Command Economic System
The large part of an economic system is controlled by a centralized power, such as a central government. Through this kind of system, the centralized power is in control of planning and the distribution of resources, as well as the industries that create those resources.
The advantages of this kind of system include providing jobs to just about everyone, the focus is on the good of society rather than the individual, and prices for resources are kept affordable. The main disadvantages are that demands are difficult to calculate so it can be difficult to ration, and there is no innovation since only the most important jobs are funded.
Market Economic System
It is the firms and households that determine how resources get allocated, what is produced, and who buys the goods. After all is said and done, the central command of the economy gets to keep all the profits instead of redistribution. No government intervention is involved; market and government are kept separate in order to prevent the latter from becoming too powerful.

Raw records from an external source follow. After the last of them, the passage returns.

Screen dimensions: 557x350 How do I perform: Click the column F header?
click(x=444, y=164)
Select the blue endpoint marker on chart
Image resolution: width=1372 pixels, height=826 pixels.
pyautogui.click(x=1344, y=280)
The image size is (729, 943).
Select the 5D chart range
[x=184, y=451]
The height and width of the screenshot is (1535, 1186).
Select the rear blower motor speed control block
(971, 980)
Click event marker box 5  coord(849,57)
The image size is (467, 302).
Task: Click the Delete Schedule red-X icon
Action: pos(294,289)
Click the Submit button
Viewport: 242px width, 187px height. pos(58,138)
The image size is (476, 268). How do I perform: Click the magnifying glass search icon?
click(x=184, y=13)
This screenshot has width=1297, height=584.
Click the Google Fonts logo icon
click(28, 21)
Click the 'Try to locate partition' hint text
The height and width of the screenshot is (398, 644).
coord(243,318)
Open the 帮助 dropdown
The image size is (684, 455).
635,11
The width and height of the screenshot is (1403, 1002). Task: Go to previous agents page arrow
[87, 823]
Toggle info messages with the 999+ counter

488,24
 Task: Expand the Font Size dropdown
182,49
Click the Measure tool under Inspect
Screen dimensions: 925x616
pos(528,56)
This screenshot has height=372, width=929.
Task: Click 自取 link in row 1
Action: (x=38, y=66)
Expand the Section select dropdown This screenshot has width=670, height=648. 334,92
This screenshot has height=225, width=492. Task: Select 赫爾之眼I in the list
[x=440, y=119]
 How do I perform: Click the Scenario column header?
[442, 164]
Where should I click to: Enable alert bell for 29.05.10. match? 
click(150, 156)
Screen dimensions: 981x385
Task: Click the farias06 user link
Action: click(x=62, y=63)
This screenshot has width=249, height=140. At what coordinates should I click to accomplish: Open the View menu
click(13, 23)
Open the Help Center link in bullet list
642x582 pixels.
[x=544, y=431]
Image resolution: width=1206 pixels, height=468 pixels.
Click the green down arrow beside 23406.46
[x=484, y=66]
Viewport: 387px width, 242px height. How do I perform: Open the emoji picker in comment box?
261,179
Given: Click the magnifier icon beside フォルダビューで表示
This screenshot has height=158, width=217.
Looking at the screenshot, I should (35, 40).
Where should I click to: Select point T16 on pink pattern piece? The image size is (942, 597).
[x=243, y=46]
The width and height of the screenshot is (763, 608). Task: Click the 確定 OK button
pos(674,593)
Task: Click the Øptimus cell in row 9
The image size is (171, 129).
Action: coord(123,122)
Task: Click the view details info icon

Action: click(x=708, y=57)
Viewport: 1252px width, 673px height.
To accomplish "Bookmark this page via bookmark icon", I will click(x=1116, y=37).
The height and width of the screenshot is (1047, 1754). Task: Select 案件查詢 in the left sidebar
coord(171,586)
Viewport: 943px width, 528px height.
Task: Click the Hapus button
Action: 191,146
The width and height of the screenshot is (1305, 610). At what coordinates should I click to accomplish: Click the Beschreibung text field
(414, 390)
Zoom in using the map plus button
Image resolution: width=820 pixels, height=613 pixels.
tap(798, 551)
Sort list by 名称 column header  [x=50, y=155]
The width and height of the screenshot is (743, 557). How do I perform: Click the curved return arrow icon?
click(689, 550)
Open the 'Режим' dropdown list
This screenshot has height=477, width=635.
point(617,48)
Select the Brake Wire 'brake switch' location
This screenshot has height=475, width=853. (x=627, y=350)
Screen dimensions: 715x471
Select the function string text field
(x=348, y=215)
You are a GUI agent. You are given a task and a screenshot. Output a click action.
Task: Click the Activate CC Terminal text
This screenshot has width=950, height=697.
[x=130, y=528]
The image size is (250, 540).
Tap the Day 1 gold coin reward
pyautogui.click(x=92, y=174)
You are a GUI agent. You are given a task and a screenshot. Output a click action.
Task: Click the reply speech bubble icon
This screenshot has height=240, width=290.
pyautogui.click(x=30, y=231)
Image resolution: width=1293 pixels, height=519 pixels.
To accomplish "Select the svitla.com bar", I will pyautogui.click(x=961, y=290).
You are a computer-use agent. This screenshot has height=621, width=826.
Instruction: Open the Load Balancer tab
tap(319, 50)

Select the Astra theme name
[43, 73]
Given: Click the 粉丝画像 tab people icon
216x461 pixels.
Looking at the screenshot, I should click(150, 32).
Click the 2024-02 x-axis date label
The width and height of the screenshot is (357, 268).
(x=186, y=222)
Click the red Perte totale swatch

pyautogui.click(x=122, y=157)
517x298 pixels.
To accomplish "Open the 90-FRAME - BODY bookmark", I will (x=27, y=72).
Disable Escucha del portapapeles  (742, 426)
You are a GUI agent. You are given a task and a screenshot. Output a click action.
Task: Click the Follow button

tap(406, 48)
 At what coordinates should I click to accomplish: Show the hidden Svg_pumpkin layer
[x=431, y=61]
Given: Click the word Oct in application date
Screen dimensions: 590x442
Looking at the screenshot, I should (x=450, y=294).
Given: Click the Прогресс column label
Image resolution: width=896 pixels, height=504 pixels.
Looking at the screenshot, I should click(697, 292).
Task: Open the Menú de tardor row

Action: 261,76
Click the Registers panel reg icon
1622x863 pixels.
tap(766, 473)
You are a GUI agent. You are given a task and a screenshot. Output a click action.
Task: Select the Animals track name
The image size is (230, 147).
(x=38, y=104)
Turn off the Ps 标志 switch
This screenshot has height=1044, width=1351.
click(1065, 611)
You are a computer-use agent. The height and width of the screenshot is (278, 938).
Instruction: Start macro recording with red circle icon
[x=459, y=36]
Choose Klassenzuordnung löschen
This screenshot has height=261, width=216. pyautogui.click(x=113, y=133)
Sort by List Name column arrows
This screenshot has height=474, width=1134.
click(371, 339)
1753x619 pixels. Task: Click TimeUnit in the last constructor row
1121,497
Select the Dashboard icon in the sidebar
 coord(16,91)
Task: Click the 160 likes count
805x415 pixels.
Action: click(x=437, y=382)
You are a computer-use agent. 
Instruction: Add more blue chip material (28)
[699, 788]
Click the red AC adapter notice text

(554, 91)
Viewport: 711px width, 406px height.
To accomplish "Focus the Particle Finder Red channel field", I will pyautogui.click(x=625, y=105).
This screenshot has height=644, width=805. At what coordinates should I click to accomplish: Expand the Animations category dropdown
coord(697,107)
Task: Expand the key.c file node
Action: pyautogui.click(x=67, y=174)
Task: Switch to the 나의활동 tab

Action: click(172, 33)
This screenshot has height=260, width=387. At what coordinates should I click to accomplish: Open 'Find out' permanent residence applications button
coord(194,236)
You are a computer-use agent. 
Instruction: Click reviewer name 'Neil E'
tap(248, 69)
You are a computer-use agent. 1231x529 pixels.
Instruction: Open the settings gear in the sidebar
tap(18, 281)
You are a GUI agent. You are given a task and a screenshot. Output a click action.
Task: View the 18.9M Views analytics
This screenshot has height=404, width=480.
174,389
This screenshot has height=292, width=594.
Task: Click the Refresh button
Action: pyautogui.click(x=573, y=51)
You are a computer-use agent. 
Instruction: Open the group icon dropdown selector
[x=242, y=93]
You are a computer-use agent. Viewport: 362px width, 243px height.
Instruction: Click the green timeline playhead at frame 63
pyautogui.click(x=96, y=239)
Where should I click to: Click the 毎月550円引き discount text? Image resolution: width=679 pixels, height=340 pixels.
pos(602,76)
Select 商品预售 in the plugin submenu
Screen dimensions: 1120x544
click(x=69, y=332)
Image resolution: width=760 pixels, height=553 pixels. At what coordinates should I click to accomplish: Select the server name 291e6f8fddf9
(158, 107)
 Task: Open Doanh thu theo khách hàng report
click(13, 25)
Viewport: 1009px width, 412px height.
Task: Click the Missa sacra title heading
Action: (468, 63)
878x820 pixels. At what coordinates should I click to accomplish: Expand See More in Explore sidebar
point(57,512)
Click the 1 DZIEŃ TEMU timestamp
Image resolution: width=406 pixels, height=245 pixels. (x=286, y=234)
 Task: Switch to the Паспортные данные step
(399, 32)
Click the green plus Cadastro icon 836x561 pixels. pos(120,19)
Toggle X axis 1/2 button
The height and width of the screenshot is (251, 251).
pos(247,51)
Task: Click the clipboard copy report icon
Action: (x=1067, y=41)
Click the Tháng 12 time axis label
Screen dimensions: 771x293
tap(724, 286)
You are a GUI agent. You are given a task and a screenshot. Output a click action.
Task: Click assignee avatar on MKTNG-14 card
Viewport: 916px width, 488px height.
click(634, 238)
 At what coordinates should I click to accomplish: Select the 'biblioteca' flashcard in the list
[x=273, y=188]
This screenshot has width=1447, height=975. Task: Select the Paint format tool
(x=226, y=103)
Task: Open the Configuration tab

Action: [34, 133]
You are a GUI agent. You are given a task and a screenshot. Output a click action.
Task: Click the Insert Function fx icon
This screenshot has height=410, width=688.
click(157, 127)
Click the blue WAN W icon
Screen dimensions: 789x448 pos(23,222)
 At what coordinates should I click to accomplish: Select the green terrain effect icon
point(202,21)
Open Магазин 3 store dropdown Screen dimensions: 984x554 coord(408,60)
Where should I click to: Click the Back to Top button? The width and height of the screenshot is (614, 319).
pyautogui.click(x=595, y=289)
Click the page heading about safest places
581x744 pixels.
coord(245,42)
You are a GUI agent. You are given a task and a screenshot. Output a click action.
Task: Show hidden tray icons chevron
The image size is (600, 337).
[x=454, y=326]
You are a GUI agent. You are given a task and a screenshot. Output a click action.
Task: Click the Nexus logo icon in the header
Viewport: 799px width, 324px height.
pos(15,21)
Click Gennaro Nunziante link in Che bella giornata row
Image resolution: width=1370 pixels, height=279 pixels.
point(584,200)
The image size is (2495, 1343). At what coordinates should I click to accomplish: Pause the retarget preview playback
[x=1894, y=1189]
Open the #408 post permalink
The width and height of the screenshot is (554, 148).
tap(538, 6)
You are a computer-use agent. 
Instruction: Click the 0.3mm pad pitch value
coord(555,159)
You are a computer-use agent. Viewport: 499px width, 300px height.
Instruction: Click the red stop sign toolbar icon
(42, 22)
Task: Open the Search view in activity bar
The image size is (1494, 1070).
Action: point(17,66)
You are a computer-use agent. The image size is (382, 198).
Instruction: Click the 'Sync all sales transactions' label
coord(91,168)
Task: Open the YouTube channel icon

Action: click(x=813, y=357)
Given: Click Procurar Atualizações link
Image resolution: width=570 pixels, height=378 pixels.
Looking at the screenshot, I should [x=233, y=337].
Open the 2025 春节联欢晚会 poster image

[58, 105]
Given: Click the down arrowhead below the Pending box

The advantages of the market economic system are that consumers pay the price that they want, and businesses only provide goods and services that are considered profitable. This creates an incentive for constant innovation in order to produce better products for customers. A few disadvantages include not focusing on demographics who can’t produce the most profit, such as the disabled and the elderly.
Mixed Economic System
A mixed economic system combines the other types of economic systems together, usually a cross between market and command economy. The market is pretty much free to do what they want, except in some specific sectors such as defence and transportation.
The advantages of a mixed economic system include less government intervention in some sectors while still stepping in to prevent monopolies from occurring. A disadvantage of this kind of system is that state-run industries are often subsidized and end up going into debt because there is no competition in the market.
Most economic systems in the world follow the mixed economic system, since it’s the one that works best for everyone.